US-Senat erstickt vor den Wahlen in Vorlagen
Doch im amerikanischen Senat türmen sich kurz vor den US-Wahlen die Vorlagen. Ob der Text bis Sonntag durchgeht, ist mehr als fraglich. "Dieses Gesetz durchzubringen ist der einzige Weg, um unseren Verpflichtungen nachzukommen und eine beispiellose Konfrontation mit der EU zu vermeiden", mahnte der stellvertretende Finanzminister Stuart Eizenstat am Mittwoch in Washington. Stein des Anstoßes sind die so genannten Foreign Sales Corporations, Tochterunternehmen amerikanischer Konzerne in Steueroasen, deren Einnahmen aus Exporten kaum besteuert werden. Rund 6.000 US-Unternehmen wie General Electric, Boeing und Microsoft sparen damit im Jahr rund 4 Mrd. Dollar (4,51 Mrd. Euro/62,1 Mrd. Schilling).
Die EU monierte dies als unerlaubte Exportsubvention und bekam im Frühjahr Recht. Das WTO-Schiedsgericht verlangte, das Gesetz bis 1. Oktober zu ändern. Wenn ein Land solche Fristen verpasst, darf der Kläger bei der WTO sofort Strafzölle beantragen. So geschah es im Bananen- und im Hormonfleischstreit.
EU-"Rache" für Bananen- und Rinder-Strafzölle
Weil die EU Dollarbananen aus Lateinamerika diskriminiert und hormonbehandeltes amerikanisches Rindfleisch nicht auf den EU-Markt lässt, obwohl die WTO beides als handelsverzerrend gerügt hat, kassieren die Amerikaner als Vergeltungsmaßnahme Strafzölle in Höhe von gut 300 Mill. Dollar im Jahr auf europäische Produkte. Bei den Foreign Sales Corporations liegt die "Deliktsumme" aber bei rund 4 Mrd. Dollar.

■ ■ ■ ■

▶ **Übungsaufgaben**
a - Bis zu welchem Datum sollte das Gesetz laut dem Text zum Handelsstreit zwischen den USA und der EU nach dem Willen des WTO-Schiedsgerichts geändert sein?
b - Führe den Text zum Handelsstreit zwischen den USA und der EU im Anschluss an seinen letzten Satz weiter.
Die Auflistung ist für die Bearbeitung des Textes ohne Belang.

▶ **Datenabschnitt**

■ ■ ■ ■

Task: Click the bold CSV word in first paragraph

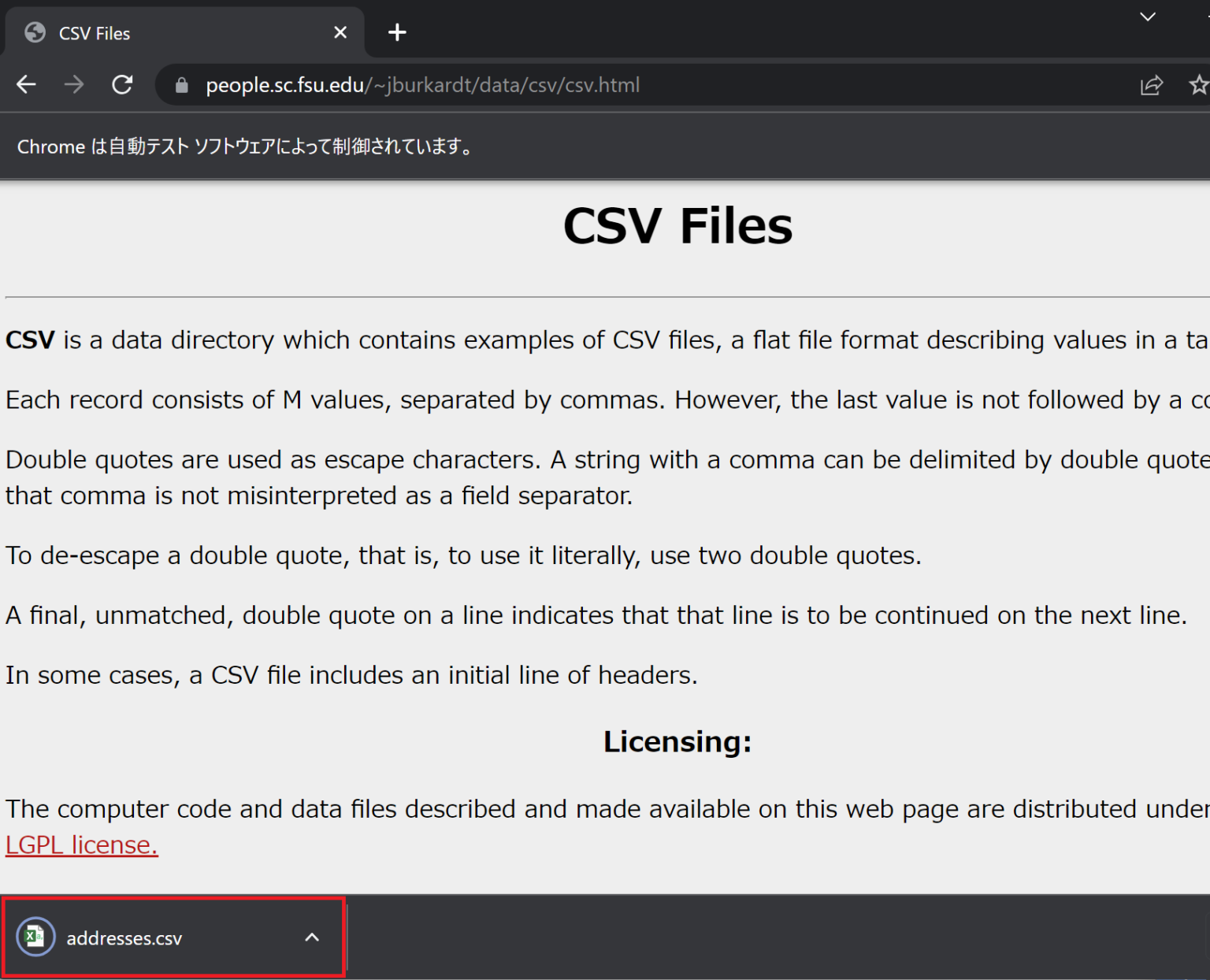Action: [30, 340]
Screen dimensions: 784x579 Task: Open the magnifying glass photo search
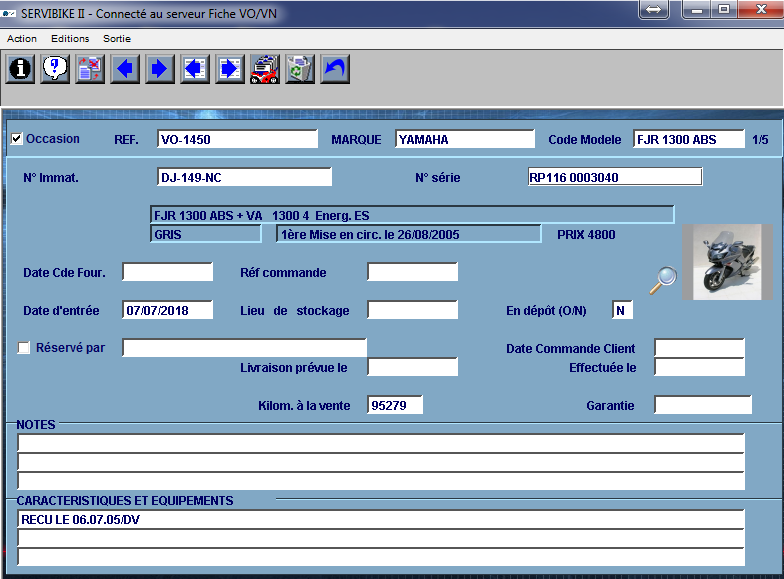tap(662, 281)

■ ■ ■ ■

▶ **Lösungen**
a - Bis zum 1. Oktober.

b -
Aber selbst, wenn das US-Gesetz die Senats-Hürde noch vor Sonntag schafft, ist noch nichts gelöst. Die Europäer haben die vorgesehene Gesetzesänderung schon als reine Makulatur bezeichnet. "Der Hauptunterschied zwischen dem neuen Vorschlag und dem von der WTO gerügten System ist, dass man keine Briefkastenfirma mehr im Steuerparadies gründen muss, um in den Genuss der Steuernachlässe zu kommen", schrieb EU-Handelskommissar Pascal Lamy nach Washington.
Das Gesetz sieht nach Lesart der EU einfach dieselbe - günstige - Besteuerung für Exportgüter aus Steuerparadiesen und aus der Inlandsproduktion vor und wäre damit nach den WTO-Regeln immer noch eine verbotene Exportsubvention.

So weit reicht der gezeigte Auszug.